[Input for this task]
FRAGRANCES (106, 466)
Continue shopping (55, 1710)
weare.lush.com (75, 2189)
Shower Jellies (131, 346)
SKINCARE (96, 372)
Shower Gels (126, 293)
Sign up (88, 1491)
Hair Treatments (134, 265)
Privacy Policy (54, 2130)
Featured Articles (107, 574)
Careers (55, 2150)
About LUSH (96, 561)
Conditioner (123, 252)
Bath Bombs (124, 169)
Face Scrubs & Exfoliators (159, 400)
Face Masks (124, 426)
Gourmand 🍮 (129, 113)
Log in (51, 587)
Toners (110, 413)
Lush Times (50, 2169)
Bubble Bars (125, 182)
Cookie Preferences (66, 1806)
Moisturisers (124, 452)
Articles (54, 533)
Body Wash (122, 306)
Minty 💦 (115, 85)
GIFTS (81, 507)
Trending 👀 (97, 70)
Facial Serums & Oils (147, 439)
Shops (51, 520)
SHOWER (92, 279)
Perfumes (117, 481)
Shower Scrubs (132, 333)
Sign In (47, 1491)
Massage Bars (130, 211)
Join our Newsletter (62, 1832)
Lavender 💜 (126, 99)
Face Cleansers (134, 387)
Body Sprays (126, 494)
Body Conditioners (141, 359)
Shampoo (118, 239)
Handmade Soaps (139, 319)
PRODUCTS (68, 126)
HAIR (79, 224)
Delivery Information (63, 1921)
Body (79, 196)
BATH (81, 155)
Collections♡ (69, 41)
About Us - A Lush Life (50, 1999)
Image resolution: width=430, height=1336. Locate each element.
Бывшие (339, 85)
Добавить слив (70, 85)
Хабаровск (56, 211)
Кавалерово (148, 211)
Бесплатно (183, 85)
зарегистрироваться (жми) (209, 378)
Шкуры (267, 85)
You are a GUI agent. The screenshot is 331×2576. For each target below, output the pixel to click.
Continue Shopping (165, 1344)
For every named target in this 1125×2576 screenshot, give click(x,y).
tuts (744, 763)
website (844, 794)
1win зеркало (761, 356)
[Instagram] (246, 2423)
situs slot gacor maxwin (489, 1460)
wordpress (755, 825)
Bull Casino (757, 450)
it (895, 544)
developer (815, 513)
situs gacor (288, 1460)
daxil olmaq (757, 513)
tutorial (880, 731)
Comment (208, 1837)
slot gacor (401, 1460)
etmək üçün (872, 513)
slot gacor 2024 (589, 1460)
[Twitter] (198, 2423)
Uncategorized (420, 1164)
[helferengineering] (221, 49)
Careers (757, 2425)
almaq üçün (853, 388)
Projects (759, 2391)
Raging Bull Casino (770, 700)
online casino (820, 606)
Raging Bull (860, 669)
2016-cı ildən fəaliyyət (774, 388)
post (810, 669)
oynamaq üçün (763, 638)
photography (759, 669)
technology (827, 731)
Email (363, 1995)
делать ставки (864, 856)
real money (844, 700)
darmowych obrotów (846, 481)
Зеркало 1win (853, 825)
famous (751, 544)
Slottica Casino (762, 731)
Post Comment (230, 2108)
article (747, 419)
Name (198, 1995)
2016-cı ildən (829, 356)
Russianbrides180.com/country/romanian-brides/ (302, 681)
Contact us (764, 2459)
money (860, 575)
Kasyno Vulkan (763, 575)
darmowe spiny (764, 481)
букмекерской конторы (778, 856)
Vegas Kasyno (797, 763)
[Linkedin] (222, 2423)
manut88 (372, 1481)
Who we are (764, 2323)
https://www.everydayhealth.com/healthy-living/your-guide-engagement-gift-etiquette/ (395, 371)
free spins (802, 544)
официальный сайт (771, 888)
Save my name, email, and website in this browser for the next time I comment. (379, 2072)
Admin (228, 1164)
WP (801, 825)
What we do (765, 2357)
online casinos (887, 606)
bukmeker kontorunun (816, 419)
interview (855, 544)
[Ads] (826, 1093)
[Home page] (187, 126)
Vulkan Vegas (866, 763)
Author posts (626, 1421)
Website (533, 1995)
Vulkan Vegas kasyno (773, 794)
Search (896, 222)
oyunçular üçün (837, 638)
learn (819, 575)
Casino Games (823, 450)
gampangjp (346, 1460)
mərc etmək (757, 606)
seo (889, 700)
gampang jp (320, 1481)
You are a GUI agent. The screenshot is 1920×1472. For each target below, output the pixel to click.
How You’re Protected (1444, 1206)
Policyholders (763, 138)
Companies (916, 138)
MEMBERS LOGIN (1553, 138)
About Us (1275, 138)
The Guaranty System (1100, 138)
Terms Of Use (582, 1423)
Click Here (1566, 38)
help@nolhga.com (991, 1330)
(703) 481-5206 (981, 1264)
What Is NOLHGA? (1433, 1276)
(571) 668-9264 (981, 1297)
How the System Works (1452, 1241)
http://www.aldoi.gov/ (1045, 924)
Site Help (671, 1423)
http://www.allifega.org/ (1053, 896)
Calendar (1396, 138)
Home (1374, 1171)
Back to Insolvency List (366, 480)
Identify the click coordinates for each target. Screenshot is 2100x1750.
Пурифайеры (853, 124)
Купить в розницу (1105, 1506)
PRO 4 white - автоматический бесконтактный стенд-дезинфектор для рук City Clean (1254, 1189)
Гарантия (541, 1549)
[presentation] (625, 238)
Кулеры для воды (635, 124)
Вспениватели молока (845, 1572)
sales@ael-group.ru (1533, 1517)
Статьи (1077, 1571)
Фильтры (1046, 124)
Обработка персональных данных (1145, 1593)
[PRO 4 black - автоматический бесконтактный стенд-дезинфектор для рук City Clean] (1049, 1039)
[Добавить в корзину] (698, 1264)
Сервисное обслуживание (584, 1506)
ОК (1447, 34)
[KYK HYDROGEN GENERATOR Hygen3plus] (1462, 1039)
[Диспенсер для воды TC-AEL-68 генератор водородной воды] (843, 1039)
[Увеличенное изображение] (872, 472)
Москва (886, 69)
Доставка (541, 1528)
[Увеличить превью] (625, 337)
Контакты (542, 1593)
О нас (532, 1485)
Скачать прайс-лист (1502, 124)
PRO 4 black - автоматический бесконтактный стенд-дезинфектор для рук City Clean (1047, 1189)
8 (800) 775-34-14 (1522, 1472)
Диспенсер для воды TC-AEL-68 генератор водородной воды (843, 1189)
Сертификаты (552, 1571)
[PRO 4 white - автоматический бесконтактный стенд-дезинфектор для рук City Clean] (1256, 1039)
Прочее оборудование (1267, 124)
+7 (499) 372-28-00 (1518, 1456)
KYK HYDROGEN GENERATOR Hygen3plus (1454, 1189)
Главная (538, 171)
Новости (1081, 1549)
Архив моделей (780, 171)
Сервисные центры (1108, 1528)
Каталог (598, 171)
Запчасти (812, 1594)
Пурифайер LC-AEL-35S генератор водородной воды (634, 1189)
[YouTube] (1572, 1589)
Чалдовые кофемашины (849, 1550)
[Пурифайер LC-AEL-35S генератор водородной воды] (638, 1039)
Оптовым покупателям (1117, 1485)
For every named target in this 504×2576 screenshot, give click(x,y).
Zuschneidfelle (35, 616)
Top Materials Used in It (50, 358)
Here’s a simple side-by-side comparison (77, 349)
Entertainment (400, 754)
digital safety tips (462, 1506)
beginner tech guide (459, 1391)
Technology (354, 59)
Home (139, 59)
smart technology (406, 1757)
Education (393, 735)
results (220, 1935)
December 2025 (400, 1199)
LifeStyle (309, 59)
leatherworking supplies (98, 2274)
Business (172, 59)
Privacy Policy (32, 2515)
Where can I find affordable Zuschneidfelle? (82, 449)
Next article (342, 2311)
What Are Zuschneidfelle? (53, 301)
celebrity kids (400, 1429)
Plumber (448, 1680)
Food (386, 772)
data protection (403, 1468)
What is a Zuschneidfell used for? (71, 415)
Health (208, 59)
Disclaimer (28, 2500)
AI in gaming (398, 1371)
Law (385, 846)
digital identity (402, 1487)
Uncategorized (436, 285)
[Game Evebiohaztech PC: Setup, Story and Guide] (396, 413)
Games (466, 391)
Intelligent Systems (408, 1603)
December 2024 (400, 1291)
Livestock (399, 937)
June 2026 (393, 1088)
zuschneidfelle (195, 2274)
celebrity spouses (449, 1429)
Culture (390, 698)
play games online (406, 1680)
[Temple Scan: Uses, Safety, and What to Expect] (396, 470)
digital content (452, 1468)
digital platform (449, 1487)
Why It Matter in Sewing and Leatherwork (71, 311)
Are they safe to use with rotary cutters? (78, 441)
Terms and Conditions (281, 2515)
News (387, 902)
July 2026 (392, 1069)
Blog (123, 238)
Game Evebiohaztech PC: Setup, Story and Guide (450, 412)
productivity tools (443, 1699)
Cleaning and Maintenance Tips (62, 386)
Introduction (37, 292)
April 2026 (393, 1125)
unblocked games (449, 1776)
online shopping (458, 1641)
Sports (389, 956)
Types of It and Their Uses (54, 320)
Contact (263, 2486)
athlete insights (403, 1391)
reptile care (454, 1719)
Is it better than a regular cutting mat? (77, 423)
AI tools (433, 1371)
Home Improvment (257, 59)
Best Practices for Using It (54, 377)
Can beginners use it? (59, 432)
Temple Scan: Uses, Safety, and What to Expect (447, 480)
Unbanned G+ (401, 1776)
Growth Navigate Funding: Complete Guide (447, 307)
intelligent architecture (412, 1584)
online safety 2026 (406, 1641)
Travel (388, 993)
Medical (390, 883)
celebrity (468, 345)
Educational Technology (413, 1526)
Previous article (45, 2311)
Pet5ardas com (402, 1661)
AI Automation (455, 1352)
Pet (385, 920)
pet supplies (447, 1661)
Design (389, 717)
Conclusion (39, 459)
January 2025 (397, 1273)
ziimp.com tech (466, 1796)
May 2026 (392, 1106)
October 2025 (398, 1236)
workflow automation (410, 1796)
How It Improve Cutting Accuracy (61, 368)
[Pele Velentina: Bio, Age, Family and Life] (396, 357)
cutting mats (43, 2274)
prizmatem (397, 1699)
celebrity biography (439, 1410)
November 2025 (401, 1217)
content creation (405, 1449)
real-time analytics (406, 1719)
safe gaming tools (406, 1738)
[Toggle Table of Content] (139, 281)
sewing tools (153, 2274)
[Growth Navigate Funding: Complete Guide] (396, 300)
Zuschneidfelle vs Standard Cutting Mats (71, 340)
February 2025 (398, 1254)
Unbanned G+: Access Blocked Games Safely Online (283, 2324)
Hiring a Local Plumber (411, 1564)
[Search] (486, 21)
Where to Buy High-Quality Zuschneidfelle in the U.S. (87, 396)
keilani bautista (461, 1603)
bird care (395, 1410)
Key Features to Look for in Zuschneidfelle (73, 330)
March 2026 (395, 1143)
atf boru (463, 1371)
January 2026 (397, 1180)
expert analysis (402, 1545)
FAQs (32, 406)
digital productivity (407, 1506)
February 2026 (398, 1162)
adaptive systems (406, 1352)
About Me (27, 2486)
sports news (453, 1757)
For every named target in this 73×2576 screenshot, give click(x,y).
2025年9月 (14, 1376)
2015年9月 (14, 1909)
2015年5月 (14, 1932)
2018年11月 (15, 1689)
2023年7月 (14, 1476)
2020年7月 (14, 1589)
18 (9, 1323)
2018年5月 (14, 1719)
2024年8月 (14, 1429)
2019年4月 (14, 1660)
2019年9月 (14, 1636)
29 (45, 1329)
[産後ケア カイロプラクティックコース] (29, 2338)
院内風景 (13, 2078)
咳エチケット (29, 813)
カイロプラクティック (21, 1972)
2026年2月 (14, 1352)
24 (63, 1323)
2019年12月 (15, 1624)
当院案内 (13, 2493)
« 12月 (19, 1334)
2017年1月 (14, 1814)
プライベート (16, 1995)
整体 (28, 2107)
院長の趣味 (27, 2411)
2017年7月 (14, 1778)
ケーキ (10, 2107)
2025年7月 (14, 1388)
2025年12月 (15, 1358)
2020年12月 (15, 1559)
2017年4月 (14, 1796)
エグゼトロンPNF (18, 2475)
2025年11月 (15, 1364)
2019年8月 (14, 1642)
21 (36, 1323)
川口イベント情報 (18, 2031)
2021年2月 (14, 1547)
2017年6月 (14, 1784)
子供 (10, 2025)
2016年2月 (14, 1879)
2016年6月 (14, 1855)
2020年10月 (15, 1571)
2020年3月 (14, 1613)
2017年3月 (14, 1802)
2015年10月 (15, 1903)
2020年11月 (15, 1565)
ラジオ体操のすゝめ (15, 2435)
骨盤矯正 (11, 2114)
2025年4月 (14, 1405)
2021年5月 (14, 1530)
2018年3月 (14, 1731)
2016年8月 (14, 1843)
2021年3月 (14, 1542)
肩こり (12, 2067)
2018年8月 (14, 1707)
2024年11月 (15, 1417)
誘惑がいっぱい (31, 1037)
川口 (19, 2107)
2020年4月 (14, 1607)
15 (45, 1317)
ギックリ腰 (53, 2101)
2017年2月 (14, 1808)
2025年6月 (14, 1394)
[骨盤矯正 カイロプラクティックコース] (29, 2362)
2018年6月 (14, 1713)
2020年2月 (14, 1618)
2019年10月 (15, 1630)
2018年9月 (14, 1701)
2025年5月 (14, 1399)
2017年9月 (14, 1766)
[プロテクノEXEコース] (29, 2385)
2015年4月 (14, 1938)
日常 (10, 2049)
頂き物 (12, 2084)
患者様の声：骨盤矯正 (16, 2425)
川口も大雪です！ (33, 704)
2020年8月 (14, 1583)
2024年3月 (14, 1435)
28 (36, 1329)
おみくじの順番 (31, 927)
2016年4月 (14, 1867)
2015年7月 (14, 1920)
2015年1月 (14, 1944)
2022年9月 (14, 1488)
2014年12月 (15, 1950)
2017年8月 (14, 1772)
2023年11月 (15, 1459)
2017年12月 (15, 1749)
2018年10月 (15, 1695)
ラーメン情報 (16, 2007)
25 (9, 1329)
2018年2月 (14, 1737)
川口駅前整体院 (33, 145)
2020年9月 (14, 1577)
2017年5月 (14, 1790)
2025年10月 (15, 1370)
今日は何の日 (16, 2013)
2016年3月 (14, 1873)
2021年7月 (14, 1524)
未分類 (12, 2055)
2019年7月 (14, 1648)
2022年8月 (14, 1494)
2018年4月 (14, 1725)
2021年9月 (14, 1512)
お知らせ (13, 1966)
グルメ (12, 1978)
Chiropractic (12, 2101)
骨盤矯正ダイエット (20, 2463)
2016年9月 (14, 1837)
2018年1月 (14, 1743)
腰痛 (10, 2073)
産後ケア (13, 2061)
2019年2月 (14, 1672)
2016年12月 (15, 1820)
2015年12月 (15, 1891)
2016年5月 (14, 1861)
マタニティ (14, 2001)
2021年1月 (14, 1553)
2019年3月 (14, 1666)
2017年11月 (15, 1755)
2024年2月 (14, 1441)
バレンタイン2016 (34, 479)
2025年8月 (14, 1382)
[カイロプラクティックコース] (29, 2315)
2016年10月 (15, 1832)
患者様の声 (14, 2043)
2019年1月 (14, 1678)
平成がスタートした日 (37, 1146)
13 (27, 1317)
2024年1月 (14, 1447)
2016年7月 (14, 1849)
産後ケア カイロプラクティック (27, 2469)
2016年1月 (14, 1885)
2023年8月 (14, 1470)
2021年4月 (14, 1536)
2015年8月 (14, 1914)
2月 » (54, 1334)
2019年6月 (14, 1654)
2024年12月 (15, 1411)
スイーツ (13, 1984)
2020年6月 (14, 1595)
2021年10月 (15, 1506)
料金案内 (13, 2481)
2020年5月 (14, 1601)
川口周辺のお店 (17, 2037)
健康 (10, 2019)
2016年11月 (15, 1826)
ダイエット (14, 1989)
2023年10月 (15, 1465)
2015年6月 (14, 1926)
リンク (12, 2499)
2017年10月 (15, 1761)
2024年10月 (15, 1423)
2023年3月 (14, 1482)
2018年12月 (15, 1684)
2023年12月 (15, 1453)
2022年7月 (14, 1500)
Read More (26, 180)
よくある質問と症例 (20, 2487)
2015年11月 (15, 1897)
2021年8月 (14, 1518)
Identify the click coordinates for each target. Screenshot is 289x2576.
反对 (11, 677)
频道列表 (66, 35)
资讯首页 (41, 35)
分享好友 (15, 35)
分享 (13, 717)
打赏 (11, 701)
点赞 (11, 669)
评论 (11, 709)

[Work task] Once you reach the line with "Comment (208, 1837)" in the data above, copy it and every line after it exactly, up to and including the line with "букмекерской конторы (778, 856)".

[Reply]
Comment (208, 1837)
slot gacor (401, 1460)
etmək üçün (872, 513)
slot gacor 2024 (589, 1460)
[Twitter] (198, 2423)
Uncategorized (420, 1164)
[helferengineering] (221, 49)
Careers (757, 2425)
almaq üçün (853, 388)
Projects (759, 2391)
Raging Bull Casino (770, 700)
online casino (820, 606)
Raging Bull (860, 669)
2016-cı ildən fəaliyyət (774, 388)
post (810, 669)
oynamaq üçün (763, 638)
photography (759, 669)
technology (827, 731)
Email (363, 1995)
делать ставки (864, 856)
real money (844, 700)
darmowych obrotów (846, 481)
Зеркало 1win (853, 825)
famous (751, 544)
Slottica Casino (762, 731)
Post Comment (230, 2108)
article (747, 419)
Name (198, 1995)
2016-cı ildən (829, 356)
Russianbrides180.com/country/romanian-brides/ (302, 681)
Contact us (764, 2459)
money (860, 575)
Kasyno Vulkan (763, 575)
darmowe spiny (764, 481)
букмекерской конторы (778, 856)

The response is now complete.